While it is difficult to follow a stringent diet during the festive season, we don’t have to be that harsh on ourselves
With each new season, our platter also changes considerably. And, as we gear up for the summer, many of us are likely to indulge in synthetic Sherbets, juices and shakes, carbonated drinks and many other such items. This can derail our fitness journey. In fact, we tend to indulge mindlessly as we enter a new season and then look for quick-fix solutions to get back on track. Often, this makes it easy for us to fall for many fad diets with surprisingly impressive testimonies validating them. However, it is important to remember that while the idea of getting quick results in a short span can be appealing, but it often comes at the cost of our health and well-being. Therefore, the focus should be on something long-term and sustainable - Quantified Nutrition.
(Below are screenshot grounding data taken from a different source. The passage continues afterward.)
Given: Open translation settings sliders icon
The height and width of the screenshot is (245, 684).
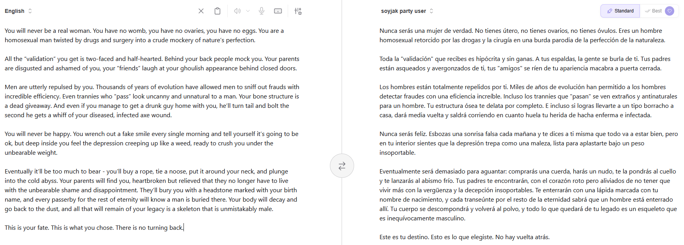Looking at the screenshot, I should click(x=298, y=11).
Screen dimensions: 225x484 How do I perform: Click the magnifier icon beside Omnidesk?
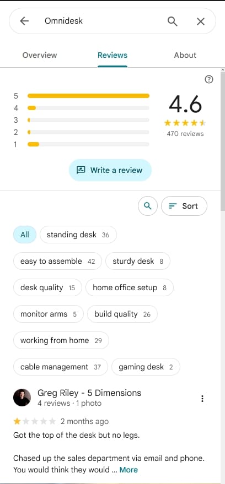coord(173,21)
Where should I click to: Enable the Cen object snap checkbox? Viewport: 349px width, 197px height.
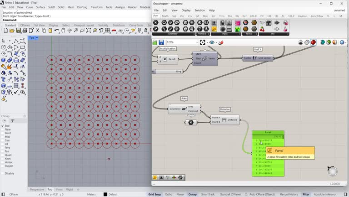[2, 140]
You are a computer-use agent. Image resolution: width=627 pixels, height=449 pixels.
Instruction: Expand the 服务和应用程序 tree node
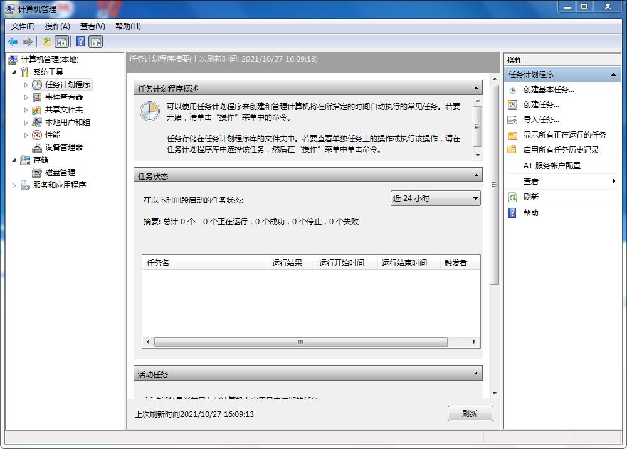(x=14, y=185)
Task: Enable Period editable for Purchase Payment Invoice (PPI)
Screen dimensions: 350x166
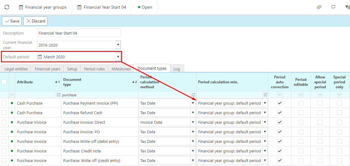Action: pyautogui.click(x=301, y=103)
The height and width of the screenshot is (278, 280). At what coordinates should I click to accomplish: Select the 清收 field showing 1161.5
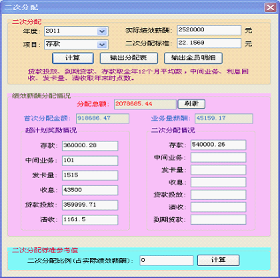pyautogui.click(x=90, y=220)
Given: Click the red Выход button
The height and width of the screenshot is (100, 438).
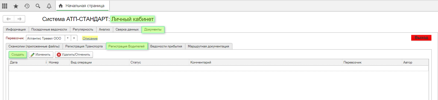Looking at the screenshot, I should 421,38.
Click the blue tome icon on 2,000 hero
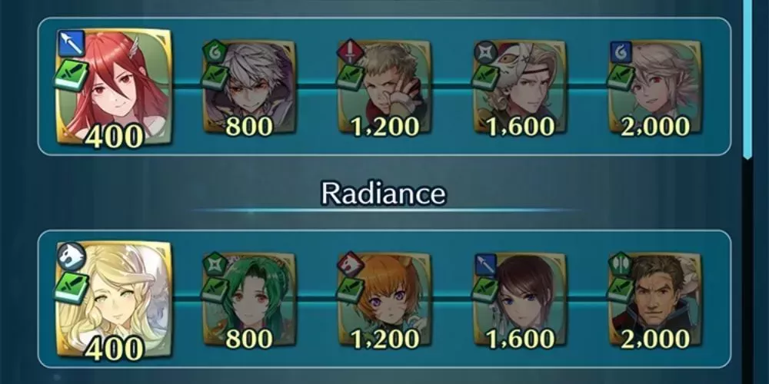 pos(620,52)
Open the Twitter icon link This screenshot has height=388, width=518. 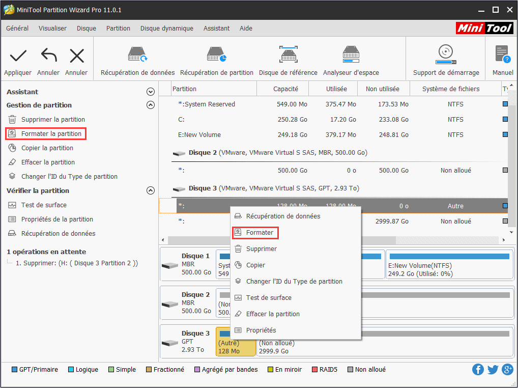[x=493, y=370]
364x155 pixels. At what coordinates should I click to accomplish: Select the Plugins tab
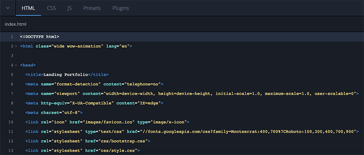pyautogui.click(x=120, y=8)
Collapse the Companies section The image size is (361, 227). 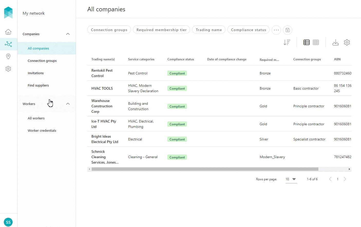68,34
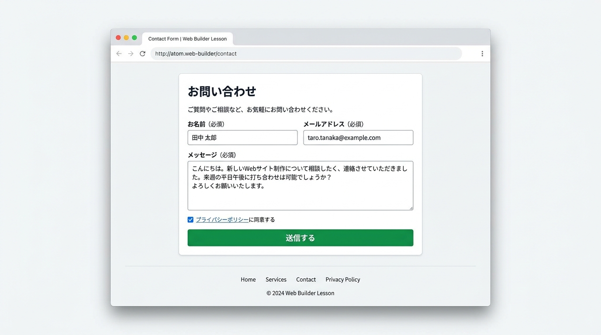Screen dimensions: 601x335
Task: Open the Services footer link
Action: (276, 280)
So, what does Quantified Nutrition mean? It is the science behind food and its impacts on our body. Quantified nutrition begins with learning about three main components of our food – carbohydrates, protein and fats. They are called macronutrients or macros. These macronutrients not only constitute the major caloric intake of the daily food but also provide energy to the body. In a nutshell, it means quantifying or measuring the foods that we consume. What’s more, it helps us to stay aware, be mindful and count the macros while enjoying the seasonal foods.
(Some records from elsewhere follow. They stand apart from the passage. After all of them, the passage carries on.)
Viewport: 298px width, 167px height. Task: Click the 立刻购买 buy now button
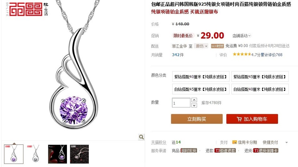tap(197, 119)
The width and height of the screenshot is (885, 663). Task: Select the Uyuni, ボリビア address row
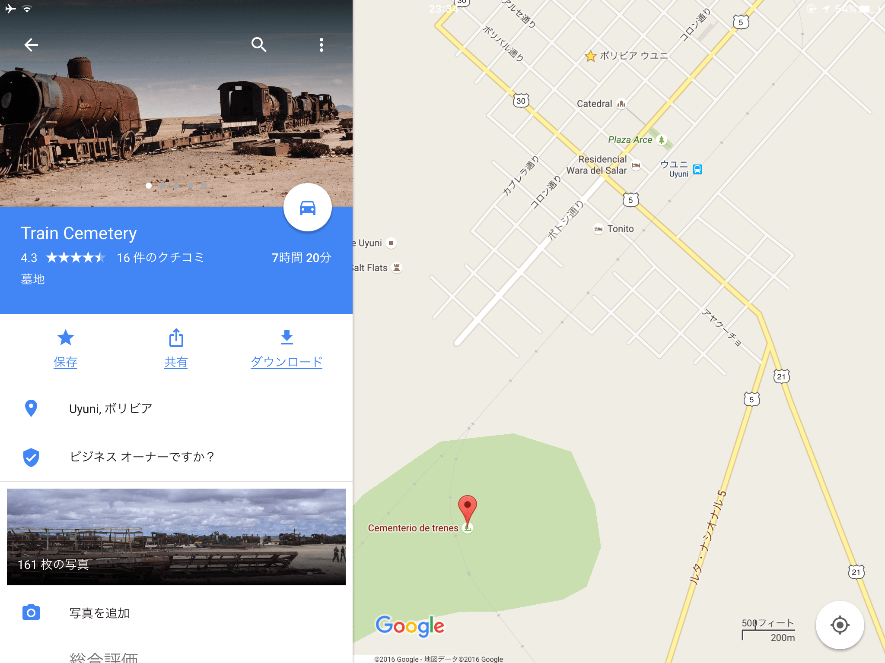(x=176, y=408)
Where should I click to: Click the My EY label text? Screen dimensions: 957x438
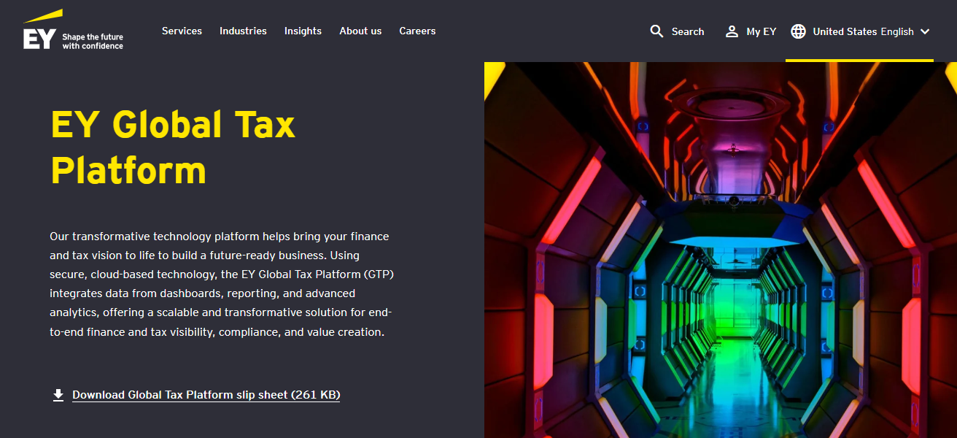[759, 31]
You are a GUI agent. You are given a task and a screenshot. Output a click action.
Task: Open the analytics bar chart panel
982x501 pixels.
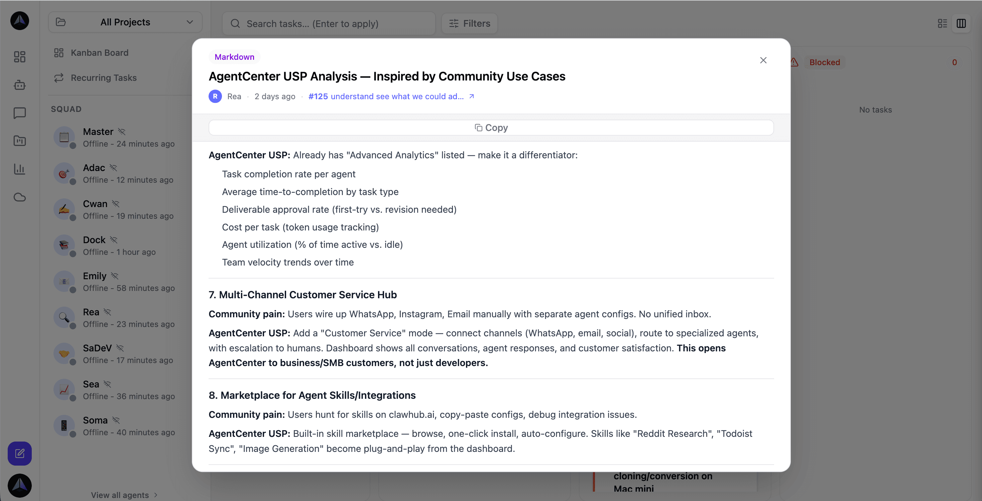[19, 169]
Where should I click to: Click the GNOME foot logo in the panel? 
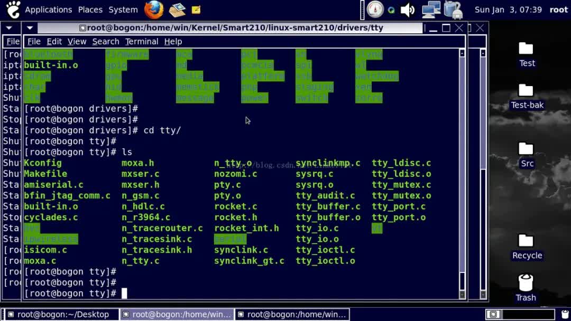(12, 9)
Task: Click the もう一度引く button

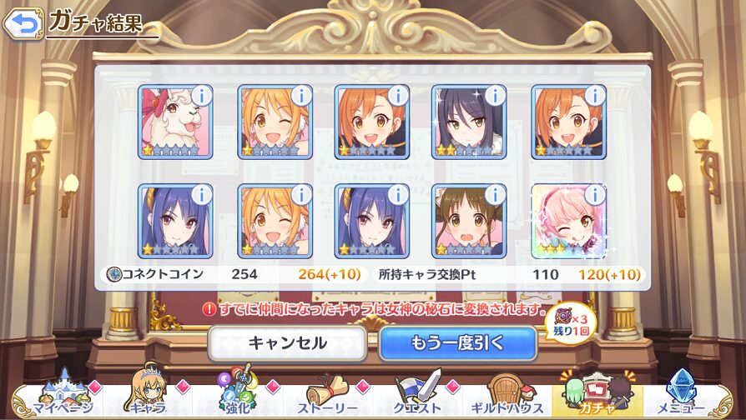Action: coord(457,343)
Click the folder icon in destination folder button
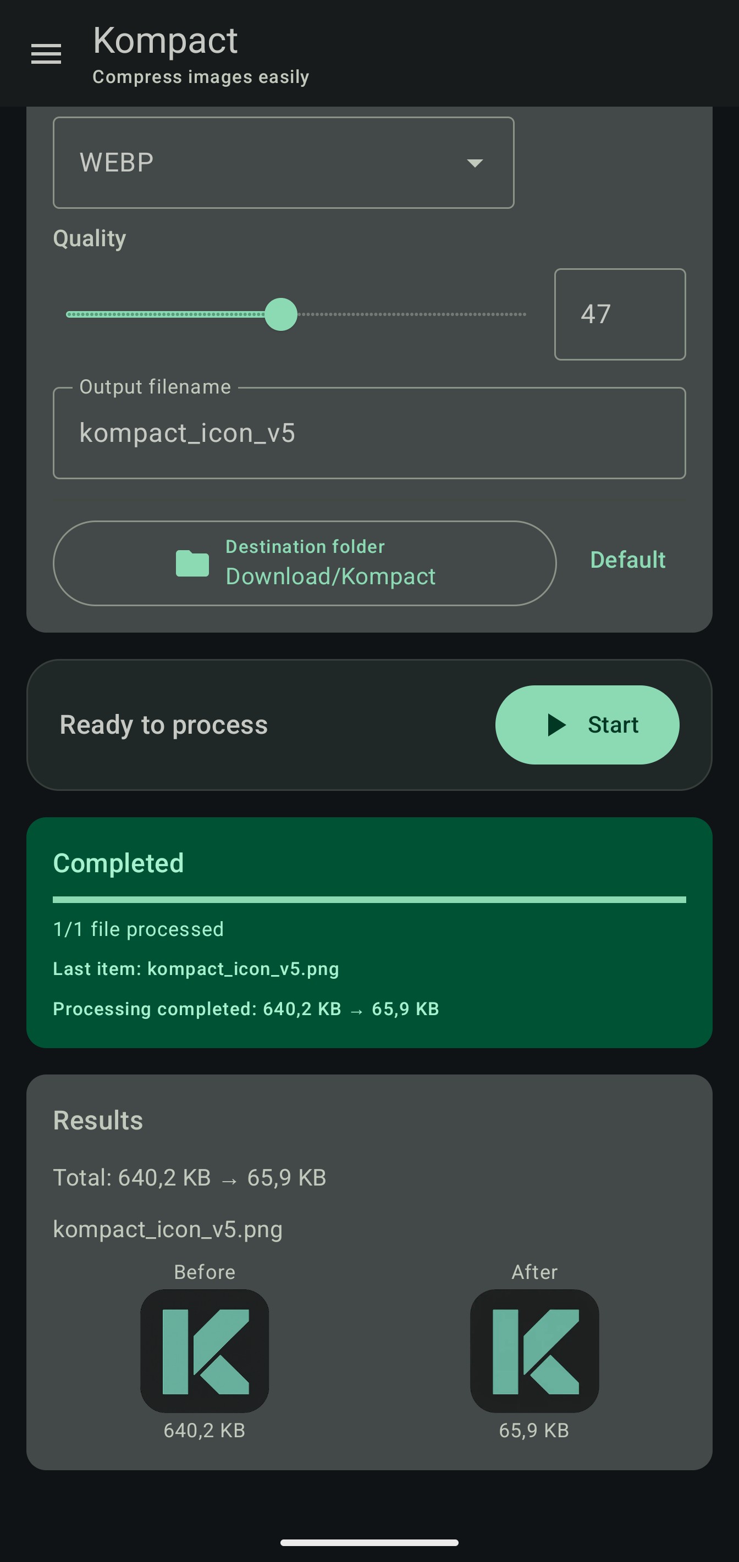739x1562 pixels. coord(191,563)
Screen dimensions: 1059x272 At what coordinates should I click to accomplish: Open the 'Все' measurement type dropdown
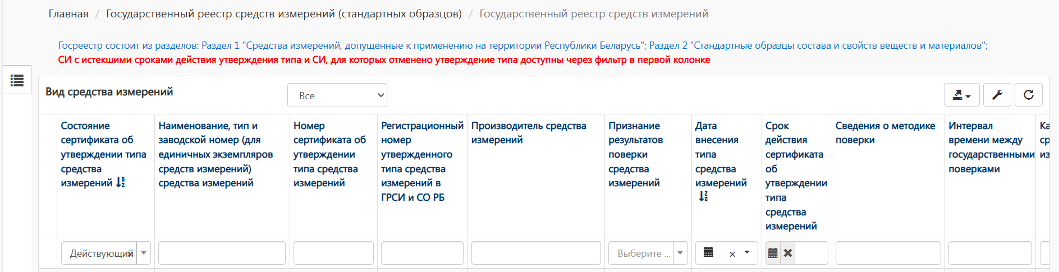tap(337, 95)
Let us look at some of the ways in which Quantified Nutrition can help us:
1# Balance is important
Despite having an effective fitness regime in place, we are likely to quit any plan that is restrictive. Excluding all our favourite food from our diet can make us fall off the fitness wagon. Therefore, the best approach towards being consistent with our plans is tracking the macros. We can certainly include foods that we like, but care must be taken to have them within our macros..
2# Adjust Foods
Maintain ideal nutritional and calorie content by adjust the quantity of our meal, in case of slight indulgence. For instance, on an average, a small piece of sweet contains 150-200kcal. To compensate this high-caloric count, we can forgo 50 grams of poha, rice, or oats from the meal. Likewise, we can switch a banana with one piece of chocolate and vice-versa. The key is quantified calorie intake. This can be achieved only with the right information on the number of calories our favourite food contains.
3# Right Mix Of Macronutrients
Approach to a good diet is right mix of macronutrients. To prepare your personal diet plan, first fix the amount of protein to be included in the meals. A general rule of thumb is to consume between 1.00 to 1.80 gm of protein per kg of body weight. Further, decide on the grams of carbohydrates and fats to be include in the diet. For this, let our tastes and preference be the guiding principles. A diet has a better chance of success when it fits our tastes and lifestyle.
4# Keep Hydrated
Hydration is also very important, especially during summer. Instead of consuming aerated drinks and packaged juices, opt for water or healthier alternatives. Sugar-sweetened drinks are rich in calories that compromise our calorie count. Some alternatives can be sparkling water with lime, jal jeera, and buttermilk. These are not only tasty but also healthy alternatives to sugary beverages. Again, these should be consumed only if they are within the macros. Otherwise, drink 3 to 4 litres of water.
5# Workout Regime
Along with a quantified diet, we also need to exercise. Strength Training/Weight Training, Aerobics, Running, Bicycling, even Yoga – there are plenty of options. Finding what works for us and then being consistent with it is the key. The body needs the right balance of all nutrients to perform at its best. In order to achieve the desired results, we cannot ignore the importance of staying consistent with our diet and workout plans.